TL;DR
- Build one deep pillar post on AI in finance and link concise cluster posts on portfolio, execution, risk, ops and compliance.
- Pillar + cluster improves authority, internal linking, and discoverability for large finance content ecosystems.
- Start with measurable outcomes and governance to reassure clients and regulators.
Pillar approach
Craft a comprehensive pillar that explains how AI adds value across portfolio construction, execution, risk/compliance and client experience. Use clear KPIs (Sharpe, IS, false positives, onboarding time) and cite regulator guidance (SR 11-7, SEC/FINRA, EU AI Act drafts).
Cluster posts (examples)
- Portfolio construction: ML factor models, dynamic rebalancing, tax-aware sleeves.

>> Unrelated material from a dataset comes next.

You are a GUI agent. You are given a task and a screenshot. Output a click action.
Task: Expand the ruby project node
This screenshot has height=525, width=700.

- Execution: adaptive algorithms, liquidity prediction, implementation shortfall case study.
- Risk & compliance: explainability, AML triage, model governance checklist.
- Ops & CX: automated KYC, personalized portfolios, reconciliation automation.

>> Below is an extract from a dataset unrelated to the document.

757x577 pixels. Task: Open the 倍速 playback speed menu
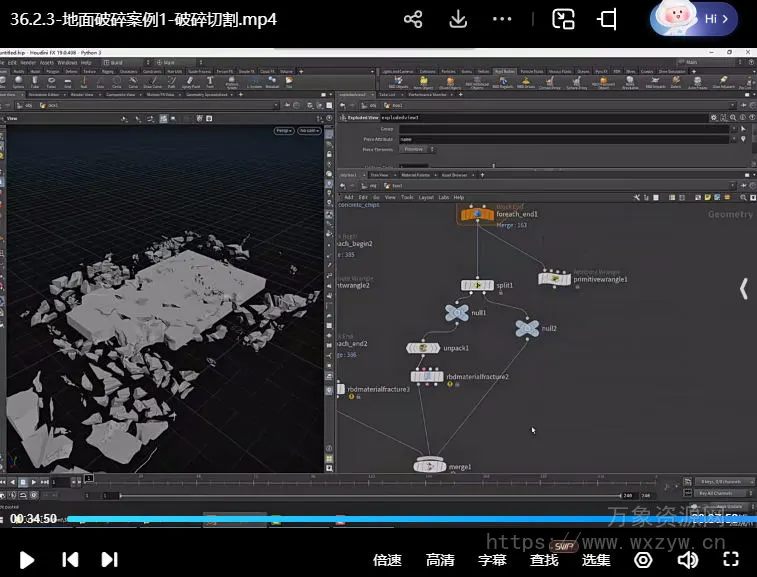[x=387, y=560]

- Validation & vendor due diligence: backtests, out-of-sample tests, audit templates.
How to structure
- Start pillar with strategy, outcomes and governance overview.

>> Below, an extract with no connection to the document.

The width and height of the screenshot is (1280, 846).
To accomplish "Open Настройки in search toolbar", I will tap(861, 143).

- Link each cluster from pillar with a clear one-sentence teaser and KPI callouts.
- Ensure every cluster links back to pillar and includes references or case metrics.
Top 3 next actions
- Create the pillar outline mapping sections to KPIs and regulator anchors.
- Produce 2–3 short cluster posts (portfolio, execution, compliance) with explicit metrics and internal links to the pillar.
- Set an audit checklist for each post: sources, backtests, and publish permissions.
Key caution
Prioritize explainability and independent validation: publish only reproducible metrics and document governance to avoid reputational or regulatory risk.